Monochromatic Hilbert cubes and arithmetic progressions

Abstract: The Van der Waerden number $W(k,r)$ denotes the smallest $n$ such that whenever $[n]$ is $r$--colored there exists a monochromatic arithmetic progression of length $k$. Similarly, the Hilbert cube number $h(k,r)$ denotes the smallest $n$ such that whenever $[n]$ is $r$--colored there exists a monochromatic affine $k$--cube, that is, a set of the form$$\left{x_0 + \sum_{b \in B} b : B \subseteq A\right}$$ for some $|A|=k$ and $x_0 \in \mathbb{Z}$. We show the following relation between the Hilbert cube number and the Van der Waerden number. Let $k \geq 3$ be an integer.
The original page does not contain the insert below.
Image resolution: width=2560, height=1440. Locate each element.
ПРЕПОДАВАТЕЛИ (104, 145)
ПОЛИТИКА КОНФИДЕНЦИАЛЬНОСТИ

Then for every $\epsilon >0$, there is a $c > 0$ such that $$h(k,4) \ge \min{W(\lfloor c k^2\rfloor, 2), 2^{k^{2.5-\epsilon}}}.$$ Thus we improve upon state of the art lower bounds for $h(k,4)$ conditional on $W(k,2)$ being significantly larger than $2^k$. In the other direction, this shows that the if the Hilbert cube number is close its state of the art lower bounds, then $W(k,2)$ is at most doubly exponential in $k$. We also show the optimal result that for any Sidon set $A \subset \mathbb{Z}$, one has $$\left|\left{\sum_{b \in B} b : B \subseteq A\right}\right| = \Omega( |A|^3).$$